I was expecting that activate would be resolved to the module activate. Indeed, it is resolved to the module activate if we have an empty __init__.py for the journal_commands package.

It is not that odd if you think that after

import danoan.journal_manager.commands.journal_commands as jm

we have the import statements in the __init__.py being called and the functions imported there will collide with the module names, that are the same. What is happening is that the import is overwriting the entry which points to a module to point to the function instead.

If we write like this:

# __init__.py
from .activate import activate_journal
from .create import create_journal
from .deactivate import deactivate_journal

no collision occurs. jm.activate_journal is a function and activate is a module.
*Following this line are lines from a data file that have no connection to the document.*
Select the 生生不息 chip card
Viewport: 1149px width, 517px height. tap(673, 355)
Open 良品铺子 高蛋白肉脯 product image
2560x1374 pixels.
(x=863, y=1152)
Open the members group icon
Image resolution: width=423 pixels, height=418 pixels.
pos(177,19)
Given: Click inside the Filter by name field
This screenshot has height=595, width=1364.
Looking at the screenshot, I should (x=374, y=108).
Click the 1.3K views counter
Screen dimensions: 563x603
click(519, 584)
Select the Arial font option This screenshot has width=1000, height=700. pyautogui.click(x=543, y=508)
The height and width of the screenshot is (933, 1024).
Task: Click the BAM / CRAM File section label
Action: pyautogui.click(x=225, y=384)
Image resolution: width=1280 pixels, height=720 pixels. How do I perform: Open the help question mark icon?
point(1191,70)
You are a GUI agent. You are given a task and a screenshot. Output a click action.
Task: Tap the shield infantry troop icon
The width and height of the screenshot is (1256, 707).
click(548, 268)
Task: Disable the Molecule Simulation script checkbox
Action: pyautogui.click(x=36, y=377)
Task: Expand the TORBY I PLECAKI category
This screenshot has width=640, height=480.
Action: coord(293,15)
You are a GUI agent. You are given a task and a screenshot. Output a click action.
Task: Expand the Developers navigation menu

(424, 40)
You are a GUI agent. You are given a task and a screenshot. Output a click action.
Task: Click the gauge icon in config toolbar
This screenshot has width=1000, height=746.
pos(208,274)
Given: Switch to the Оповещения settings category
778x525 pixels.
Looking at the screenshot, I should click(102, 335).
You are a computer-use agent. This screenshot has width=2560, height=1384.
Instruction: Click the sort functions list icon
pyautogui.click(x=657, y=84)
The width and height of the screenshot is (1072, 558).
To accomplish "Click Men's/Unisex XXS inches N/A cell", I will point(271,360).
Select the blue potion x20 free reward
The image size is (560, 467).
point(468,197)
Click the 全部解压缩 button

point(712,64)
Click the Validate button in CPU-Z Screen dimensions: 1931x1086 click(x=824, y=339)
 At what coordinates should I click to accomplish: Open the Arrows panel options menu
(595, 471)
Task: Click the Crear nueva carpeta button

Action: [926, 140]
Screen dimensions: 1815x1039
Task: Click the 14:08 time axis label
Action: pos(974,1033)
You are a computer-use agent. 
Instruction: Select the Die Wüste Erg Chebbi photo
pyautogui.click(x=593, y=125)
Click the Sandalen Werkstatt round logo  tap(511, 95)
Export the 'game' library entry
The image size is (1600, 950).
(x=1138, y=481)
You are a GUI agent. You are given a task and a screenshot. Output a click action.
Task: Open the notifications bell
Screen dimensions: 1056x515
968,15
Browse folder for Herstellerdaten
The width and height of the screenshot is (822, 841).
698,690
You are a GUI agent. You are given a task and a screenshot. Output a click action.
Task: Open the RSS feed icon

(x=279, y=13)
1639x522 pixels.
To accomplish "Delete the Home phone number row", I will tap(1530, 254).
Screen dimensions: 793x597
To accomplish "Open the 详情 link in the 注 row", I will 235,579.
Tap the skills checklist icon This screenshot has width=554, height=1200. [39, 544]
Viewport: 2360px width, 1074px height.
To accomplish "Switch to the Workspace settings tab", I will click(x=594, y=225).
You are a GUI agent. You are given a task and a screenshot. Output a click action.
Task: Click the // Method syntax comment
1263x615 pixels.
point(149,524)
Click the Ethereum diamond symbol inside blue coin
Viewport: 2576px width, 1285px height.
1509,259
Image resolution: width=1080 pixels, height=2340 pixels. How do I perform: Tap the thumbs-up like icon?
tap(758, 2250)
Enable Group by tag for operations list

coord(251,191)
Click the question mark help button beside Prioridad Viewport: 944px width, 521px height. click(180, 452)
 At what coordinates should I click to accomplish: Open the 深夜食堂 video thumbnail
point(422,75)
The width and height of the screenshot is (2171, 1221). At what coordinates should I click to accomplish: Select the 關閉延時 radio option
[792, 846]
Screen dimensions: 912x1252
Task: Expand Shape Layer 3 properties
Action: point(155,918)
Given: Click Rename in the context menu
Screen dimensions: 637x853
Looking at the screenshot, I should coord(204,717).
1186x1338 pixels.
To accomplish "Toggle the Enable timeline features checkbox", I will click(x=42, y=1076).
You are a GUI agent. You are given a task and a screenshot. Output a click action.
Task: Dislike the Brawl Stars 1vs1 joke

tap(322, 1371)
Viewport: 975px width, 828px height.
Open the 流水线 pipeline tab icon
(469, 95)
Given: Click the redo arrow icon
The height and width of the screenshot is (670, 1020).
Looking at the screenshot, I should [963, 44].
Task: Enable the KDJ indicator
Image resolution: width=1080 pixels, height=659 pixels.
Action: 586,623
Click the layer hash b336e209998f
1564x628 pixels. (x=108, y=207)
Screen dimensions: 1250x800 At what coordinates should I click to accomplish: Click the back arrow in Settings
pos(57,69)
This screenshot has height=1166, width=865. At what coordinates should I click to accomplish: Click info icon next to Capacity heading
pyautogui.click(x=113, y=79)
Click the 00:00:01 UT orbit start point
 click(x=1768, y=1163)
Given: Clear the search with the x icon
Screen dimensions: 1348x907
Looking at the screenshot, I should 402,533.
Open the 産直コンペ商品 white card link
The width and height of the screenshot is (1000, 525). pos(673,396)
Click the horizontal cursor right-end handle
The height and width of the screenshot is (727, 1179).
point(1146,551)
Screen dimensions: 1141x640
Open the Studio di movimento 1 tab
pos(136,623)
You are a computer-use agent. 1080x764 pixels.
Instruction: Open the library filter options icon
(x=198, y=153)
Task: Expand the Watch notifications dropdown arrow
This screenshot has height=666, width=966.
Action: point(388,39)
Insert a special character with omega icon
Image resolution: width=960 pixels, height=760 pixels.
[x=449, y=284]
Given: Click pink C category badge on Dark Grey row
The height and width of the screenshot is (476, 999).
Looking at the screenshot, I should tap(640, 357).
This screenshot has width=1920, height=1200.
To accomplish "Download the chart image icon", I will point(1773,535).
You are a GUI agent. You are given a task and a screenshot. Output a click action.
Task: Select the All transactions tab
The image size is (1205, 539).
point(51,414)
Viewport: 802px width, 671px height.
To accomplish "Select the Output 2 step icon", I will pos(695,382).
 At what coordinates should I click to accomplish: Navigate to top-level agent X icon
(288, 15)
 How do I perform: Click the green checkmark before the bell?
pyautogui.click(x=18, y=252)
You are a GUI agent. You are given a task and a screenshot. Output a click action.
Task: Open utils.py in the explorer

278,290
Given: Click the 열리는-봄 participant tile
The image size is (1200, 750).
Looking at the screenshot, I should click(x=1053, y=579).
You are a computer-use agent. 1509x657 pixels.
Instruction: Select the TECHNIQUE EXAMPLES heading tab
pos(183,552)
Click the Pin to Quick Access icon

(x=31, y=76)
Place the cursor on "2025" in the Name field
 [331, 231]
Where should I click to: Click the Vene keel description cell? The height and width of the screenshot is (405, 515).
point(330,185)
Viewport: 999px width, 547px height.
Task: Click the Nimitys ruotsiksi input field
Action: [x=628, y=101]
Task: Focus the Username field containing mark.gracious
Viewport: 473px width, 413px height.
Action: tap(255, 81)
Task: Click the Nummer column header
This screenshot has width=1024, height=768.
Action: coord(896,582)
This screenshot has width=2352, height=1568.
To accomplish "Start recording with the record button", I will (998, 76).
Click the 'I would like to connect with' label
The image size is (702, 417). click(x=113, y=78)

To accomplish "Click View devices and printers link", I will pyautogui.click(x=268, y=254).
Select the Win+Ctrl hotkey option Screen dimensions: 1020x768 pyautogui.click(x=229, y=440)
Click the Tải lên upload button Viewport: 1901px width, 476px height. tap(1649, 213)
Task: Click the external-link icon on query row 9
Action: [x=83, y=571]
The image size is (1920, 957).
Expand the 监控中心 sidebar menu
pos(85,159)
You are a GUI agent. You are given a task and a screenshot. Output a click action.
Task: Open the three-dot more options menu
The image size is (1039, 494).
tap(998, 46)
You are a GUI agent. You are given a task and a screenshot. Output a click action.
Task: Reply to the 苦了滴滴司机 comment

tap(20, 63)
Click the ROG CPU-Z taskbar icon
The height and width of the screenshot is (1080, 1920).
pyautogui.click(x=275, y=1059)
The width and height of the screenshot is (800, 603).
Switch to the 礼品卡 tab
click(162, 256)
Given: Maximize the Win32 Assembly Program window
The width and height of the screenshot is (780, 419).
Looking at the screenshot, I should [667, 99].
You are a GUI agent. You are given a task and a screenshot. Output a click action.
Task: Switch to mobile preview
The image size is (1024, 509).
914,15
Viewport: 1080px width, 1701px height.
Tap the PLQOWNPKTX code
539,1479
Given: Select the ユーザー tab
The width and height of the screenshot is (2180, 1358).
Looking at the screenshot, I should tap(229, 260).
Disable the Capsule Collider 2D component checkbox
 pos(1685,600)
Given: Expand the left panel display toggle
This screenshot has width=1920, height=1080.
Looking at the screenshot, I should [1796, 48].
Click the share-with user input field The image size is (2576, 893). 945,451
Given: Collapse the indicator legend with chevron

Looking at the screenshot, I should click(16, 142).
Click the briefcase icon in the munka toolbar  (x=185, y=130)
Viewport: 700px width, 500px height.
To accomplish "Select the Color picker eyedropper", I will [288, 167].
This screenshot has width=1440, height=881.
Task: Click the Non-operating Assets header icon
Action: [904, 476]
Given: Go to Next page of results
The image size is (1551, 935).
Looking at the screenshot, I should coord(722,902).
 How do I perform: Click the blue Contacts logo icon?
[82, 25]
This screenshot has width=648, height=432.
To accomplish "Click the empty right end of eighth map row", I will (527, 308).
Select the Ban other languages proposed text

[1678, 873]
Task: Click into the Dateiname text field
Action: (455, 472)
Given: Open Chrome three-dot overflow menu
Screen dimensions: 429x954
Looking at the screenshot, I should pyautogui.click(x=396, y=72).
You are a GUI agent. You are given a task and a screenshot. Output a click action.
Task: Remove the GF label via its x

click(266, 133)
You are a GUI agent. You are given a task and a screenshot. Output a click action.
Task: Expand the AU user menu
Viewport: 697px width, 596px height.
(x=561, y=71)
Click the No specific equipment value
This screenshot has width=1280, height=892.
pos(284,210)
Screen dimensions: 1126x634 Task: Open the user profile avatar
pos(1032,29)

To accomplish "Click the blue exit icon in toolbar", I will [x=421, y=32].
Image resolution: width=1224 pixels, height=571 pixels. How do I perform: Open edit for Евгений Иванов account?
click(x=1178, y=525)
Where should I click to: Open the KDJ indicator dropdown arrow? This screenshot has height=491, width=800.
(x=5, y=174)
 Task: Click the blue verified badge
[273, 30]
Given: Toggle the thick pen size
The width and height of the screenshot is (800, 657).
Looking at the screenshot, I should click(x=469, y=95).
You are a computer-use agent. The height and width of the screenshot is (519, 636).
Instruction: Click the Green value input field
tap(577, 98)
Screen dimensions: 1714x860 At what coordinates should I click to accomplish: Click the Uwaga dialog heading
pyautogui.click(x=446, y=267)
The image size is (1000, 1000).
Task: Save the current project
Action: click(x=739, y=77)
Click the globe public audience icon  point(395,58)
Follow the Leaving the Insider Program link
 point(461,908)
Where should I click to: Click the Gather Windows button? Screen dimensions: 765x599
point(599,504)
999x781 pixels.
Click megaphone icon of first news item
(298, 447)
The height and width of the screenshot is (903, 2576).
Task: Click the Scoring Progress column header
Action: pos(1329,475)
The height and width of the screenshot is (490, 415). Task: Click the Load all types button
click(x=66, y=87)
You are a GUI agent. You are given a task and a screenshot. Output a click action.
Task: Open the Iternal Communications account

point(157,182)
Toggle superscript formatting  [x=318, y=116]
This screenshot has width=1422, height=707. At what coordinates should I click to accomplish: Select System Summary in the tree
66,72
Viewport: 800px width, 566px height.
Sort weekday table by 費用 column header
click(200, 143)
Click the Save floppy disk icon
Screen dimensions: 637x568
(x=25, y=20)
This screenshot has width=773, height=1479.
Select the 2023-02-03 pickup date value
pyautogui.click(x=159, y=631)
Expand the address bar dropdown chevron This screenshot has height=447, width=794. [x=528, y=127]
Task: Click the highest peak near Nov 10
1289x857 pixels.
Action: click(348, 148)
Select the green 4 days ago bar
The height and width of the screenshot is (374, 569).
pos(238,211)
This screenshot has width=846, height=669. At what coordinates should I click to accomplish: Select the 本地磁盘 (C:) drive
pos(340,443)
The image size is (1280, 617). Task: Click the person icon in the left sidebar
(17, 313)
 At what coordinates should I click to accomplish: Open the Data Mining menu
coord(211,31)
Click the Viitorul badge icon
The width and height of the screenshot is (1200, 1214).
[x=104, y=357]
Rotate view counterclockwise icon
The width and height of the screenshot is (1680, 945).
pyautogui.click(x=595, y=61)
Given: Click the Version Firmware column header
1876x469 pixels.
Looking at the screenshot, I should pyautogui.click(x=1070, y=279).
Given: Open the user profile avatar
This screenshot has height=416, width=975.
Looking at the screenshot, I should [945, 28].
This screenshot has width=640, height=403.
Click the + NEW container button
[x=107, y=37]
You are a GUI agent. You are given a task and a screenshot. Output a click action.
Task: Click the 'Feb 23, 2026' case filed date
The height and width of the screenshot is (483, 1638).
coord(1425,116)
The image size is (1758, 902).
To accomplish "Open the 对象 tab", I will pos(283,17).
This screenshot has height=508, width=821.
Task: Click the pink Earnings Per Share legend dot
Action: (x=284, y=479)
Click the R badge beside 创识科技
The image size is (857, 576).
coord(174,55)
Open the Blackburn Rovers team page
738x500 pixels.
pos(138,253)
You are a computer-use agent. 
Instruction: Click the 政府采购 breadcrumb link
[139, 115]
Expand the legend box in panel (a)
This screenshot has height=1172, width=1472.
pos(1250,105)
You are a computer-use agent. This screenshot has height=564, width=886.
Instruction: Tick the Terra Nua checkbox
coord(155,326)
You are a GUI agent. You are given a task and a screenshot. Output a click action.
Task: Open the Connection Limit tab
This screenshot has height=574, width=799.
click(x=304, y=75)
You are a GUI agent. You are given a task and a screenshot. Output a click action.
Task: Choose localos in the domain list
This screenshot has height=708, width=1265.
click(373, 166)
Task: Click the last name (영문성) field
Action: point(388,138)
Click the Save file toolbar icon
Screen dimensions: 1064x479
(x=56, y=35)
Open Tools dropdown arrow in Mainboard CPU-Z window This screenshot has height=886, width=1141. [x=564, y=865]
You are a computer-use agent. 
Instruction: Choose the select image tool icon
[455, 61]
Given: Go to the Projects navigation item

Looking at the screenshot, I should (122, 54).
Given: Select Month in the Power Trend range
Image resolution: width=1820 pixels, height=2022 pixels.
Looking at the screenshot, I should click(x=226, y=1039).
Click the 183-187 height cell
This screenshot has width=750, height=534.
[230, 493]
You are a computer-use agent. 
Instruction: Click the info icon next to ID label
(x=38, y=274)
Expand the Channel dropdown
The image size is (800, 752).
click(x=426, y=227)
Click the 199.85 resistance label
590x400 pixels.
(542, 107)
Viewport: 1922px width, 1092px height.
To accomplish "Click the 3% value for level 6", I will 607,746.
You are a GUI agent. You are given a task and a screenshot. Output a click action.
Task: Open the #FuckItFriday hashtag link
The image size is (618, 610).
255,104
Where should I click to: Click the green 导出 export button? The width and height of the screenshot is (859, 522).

Multiprocessing and Signal Handling

In order to correctly terminate the processes I started during the build subcommand with the --with-http-server flag (namely the node http-server and the entr file monitor), I had to register handlers for the SIGINT and SIGTERM signs. Both in the Python and Bash scripts.

t1 = multiprocessing.Process(
    target=node_wrapper.start_server, args=[http_server_folder.joinpath("init.js")]
)
t2 = multiprocessing.Process(target=app_call.start, args=[file_monitor_script])

t1.start()
t2.start()

def terminate_processes(sig, frame):
    print("Terminating http server")
    t1.terminate()
    print("Terminating file-monitor")
    t2.terminate()

signal.signal(signal.SIGINT, terminate_processes)
signal.signal(signal.SIGTERM, terminate_processes)

t1.join()
t2.join()

function handler_signal_int()
{
    echo "Exiting file-monitor"
    exit 0
}

trap handler_signal_int SIGINT

Pypi-server

Setting up the Pypi-server

Set up a service in your docker-compose.yml

iversion: '3.7'

services:
  pypi-server:
    image: pypiserver/pypiserver:latest
    ports:
      - 4962:8080
    volumes:
      - type: bind
        source: /Users/capitu/Services/pypi-server/auth
        target: /data/auth
      - type: volume
        source: pypi-server
        target: /data/packages
    command: -P /data/auth/.htpasswd -a update,download,list /data/packages
    restart: always

volumes:
  pypi-server:

After starting the server, you should be able to access the index in the address capitu_home:4962/packages

Setting up authentication

Create the authentication files with htpasswd

cd /Users/capitu/Services/pypi-server/auth
htpasswd -sc .htpasswd <SOME-USERNAME>

Note

htpasswd is an utility tool to manage user authentication in web servers. It store usernames and their passwords (digest with the sha-1 method in the case above) in a text file.

Uploading your package

Build the distribution with your front-end tool (for example, build)

pyproject-build .

We are using twine to upload the package to the server:

pipx install twine
twine upload --repository-url http://192.168.1.14:4962 dev/extract-sdist/output/dist/*

More information can be found here.

Sphinx

Sphinx Templates

It is possible to modify the output generated by sphinx-apidoc by using templates

apidoc: sphinx extension that extends sphinx with some directives that are able to render information from python source code.
sphinx-apidoc: tool that uses the apidoc sphinx extension to generate API alike documentation.